**Problem to solve**
From the records, report how many lines hold the word "plus", with the number as the sole reply.

Stored data
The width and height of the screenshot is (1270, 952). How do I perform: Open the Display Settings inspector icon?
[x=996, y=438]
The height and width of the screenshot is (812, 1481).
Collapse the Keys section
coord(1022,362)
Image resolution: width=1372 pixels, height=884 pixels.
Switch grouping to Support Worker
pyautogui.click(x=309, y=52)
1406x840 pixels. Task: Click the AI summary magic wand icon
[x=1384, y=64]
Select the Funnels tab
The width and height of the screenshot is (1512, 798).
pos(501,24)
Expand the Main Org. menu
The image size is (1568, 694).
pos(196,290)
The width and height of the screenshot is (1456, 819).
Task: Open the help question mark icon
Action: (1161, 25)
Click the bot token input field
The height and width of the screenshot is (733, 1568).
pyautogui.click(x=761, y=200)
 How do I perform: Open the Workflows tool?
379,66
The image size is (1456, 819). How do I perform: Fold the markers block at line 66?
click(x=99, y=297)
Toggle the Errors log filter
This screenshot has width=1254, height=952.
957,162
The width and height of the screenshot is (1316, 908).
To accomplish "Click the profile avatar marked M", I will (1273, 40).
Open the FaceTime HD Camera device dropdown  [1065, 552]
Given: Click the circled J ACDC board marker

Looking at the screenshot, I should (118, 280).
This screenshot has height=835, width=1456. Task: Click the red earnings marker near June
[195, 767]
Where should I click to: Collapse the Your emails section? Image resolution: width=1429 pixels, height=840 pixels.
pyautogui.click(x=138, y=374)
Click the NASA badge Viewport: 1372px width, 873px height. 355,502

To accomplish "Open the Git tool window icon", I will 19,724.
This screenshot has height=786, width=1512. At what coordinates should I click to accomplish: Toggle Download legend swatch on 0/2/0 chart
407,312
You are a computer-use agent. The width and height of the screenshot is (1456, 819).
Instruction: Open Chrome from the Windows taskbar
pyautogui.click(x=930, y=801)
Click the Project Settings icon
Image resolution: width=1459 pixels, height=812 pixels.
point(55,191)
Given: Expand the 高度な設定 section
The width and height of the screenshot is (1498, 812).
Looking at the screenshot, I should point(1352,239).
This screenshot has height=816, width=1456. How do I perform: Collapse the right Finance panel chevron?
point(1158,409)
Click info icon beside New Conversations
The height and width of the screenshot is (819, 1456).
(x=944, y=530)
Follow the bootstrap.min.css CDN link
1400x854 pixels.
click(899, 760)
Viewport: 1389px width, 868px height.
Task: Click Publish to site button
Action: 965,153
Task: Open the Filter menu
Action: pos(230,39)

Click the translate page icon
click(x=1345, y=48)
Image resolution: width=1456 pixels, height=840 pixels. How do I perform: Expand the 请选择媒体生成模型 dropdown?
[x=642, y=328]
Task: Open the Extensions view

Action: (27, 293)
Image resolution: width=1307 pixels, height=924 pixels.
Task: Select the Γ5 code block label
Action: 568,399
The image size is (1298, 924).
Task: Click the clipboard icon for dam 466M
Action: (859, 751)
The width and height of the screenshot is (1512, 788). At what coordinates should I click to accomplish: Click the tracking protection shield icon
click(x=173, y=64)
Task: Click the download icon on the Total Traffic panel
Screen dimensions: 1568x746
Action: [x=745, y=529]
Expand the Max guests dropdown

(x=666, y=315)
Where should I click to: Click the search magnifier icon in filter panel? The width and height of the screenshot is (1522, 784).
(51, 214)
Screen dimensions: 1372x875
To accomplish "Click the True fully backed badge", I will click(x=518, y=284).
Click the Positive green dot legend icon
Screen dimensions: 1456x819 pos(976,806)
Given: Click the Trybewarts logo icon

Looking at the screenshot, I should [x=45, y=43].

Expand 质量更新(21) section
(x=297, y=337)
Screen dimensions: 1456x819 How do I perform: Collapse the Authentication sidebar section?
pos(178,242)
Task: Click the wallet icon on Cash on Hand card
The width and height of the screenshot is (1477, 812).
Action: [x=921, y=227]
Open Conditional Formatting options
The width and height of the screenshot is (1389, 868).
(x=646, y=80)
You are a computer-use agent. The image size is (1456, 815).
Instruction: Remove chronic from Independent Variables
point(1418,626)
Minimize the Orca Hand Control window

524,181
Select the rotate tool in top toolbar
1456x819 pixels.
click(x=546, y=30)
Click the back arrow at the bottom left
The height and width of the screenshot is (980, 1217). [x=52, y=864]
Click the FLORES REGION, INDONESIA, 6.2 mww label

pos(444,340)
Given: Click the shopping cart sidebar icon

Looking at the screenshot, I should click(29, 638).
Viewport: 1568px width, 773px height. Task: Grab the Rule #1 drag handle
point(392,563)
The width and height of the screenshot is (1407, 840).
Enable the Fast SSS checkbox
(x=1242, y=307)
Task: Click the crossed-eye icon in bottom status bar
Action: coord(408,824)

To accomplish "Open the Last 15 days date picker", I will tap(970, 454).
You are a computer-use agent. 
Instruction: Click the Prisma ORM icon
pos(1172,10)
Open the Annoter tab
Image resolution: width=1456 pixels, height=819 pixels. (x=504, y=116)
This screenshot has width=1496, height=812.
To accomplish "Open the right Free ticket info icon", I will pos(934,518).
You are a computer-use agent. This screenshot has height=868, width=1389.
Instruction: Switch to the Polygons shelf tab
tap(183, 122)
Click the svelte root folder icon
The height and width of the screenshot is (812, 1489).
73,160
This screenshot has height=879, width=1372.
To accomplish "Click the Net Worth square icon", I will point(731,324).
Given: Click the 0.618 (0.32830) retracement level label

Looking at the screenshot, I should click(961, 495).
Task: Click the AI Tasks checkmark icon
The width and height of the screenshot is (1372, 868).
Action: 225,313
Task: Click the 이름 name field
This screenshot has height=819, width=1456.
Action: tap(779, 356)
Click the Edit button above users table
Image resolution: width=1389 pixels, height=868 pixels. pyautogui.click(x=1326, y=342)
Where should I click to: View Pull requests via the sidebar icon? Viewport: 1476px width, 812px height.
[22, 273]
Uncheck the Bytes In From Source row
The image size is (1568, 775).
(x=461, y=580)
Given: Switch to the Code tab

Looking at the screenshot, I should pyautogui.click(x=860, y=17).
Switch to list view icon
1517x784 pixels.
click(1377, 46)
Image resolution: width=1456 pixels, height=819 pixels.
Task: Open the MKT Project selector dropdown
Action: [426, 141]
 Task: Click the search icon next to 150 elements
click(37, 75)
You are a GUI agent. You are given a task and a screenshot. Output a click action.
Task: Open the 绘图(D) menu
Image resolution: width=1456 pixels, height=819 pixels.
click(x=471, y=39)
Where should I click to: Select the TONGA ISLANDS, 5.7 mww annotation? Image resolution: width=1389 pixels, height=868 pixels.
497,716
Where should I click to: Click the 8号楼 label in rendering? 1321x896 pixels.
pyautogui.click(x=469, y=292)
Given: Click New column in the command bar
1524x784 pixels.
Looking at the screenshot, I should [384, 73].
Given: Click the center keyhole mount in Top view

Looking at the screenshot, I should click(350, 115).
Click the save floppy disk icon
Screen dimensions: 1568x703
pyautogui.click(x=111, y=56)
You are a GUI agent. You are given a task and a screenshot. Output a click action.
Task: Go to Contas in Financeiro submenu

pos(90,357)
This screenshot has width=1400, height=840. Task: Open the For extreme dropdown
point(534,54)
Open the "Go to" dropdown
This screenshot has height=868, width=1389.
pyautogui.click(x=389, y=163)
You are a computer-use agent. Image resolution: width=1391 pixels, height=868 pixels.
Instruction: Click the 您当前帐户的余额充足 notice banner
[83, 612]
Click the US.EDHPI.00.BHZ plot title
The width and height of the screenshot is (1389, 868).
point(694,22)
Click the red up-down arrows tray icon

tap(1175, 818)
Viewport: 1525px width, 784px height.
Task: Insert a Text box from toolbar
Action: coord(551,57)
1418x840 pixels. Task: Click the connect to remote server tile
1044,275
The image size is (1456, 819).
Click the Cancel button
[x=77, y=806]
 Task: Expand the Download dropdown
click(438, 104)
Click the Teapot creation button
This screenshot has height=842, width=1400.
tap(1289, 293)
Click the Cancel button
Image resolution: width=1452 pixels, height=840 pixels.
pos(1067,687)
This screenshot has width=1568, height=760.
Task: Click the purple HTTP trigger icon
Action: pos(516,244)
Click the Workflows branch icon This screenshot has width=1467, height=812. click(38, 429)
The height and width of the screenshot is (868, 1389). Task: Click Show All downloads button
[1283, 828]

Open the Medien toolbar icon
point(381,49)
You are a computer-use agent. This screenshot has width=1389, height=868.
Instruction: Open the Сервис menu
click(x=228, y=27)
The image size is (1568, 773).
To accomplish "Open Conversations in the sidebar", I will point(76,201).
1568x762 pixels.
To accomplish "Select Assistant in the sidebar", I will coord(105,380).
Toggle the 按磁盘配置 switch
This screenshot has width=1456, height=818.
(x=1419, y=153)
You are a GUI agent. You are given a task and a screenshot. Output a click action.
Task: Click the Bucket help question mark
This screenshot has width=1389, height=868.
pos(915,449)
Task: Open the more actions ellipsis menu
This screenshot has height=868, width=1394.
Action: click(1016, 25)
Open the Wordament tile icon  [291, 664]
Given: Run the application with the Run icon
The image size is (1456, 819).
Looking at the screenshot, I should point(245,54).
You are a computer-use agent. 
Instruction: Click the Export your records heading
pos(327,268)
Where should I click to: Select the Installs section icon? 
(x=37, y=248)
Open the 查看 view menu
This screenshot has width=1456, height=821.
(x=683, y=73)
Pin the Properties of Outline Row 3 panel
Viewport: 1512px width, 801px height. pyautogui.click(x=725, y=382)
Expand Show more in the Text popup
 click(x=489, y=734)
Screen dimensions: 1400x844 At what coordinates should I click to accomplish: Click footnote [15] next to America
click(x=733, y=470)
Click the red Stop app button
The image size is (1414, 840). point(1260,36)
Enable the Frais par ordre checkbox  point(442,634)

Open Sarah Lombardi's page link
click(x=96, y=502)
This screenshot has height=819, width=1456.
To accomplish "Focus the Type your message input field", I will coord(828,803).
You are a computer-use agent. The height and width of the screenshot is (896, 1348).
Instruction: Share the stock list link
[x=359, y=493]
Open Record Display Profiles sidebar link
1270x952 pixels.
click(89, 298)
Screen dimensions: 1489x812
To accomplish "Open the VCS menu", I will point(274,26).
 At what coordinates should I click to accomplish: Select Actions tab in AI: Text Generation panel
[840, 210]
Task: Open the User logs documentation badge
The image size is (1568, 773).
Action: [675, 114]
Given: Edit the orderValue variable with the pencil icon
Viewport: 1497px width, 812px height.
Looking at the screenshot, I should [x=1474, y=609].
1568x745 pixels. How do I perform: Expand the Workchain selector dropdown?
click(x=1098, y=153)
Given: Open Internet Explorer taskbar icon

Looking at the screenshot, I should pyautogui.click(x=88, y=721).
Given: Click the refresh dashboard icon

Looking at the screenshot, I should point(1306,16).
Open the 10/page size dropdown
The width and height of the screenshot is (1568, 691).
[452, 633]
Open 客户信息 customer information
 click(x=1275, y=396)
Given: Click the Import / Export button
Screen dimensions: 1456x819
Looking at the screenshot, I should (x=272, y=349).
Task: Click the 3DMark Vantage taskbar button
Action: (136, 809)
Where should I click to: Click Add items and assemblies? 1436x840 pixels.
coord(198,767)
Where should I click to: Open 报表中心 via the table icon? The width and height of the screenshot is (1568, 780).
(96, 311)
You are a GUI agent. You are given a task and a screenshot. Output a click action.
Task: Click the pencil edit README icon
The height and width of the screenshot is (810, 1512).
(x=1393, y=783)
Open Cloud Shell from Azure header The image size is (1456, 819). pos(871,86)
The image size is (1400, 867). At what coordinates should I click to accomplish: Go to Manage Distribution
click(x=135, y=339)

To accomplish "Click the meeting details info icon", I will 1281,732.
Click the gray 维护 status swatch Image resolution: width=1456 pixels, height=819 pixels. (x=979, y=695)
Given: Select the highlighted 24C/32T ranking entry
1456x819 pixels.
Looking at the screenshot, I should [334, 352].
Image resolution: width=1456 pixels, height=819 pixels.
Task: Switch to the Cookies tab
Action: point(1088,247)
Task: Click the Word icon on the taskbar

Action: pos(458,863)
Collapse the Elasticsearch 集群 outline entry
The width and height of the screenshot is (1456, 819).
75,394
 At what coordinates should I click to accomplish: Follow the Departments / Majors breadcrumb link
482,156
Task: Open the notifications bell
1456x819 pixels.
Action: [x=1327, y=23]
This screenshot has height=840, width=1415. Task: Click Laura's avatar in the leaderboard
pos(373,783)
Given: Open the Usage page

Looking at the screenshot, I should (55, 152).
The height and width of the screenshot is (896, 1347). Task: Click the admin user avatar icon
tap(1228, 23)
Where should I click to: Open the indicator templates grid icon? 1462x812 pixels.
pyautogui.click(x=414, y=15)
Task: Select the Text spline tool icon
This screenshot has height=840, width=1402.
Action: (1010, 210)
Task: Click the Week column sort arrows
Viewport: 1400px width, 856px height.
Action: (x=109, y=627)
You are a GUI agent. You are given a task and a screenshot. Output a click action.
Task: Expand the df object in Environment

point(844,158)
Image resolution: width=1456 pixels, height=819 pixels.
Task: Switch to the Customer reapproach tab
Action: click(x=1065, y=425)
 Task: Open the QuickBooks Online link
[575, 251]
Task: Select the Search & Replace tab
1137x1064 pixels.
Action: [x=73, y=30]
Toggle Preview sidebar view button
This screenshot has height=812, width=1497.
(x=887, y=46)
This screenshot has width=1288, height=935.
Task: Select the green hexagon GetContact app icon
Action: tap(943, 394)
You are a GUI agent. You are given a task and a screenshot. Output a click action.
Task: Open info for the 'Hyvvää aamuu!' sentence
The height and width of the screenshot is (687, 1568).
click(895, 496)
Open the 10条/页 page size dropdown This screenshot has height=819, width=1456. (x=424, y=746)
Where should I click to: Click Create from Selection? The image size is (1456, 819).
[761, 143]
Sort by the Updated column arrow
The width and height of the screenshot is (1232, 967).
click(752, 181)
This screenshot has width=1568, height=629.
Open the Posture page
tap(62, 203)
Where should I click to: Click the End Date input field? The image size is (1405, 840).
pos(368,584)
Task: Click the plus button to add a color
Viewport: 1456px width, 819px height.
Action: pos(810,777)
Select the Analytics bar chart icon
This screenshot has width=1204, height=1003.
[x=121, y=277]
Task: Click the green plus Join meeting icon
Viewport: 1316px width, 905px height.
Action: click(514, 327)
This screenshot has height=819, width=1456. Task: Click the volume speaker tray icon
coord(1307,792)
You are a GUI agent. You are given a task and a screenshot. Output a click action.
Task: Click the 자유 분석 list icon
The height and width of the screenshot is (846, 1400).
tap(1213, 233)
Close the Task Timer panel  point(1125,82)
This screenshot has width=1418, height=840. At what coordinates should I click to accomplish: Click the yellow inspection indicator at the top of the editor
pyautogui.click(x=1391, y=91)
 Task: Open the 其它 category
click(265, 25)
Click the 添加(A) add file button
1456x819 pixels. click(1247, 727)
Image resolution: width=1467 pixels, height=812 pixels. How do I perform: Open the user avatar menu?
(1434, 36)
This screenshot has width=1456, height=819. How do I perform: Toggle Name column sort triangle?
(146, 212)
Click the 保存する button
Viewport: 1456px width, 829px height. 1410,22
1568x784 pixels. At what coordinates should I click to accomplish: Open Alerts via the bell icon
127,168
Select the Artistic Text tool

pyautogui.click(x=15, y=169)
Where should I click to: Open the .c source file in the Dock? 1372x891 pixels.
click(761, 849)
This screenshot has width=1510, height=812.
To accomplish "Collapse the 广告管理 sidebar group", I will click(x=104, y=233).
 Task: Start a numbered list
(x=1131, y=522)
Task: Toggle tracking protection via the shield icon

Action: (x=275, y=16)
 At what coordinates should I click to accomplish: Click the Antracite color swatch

**Solution below**
2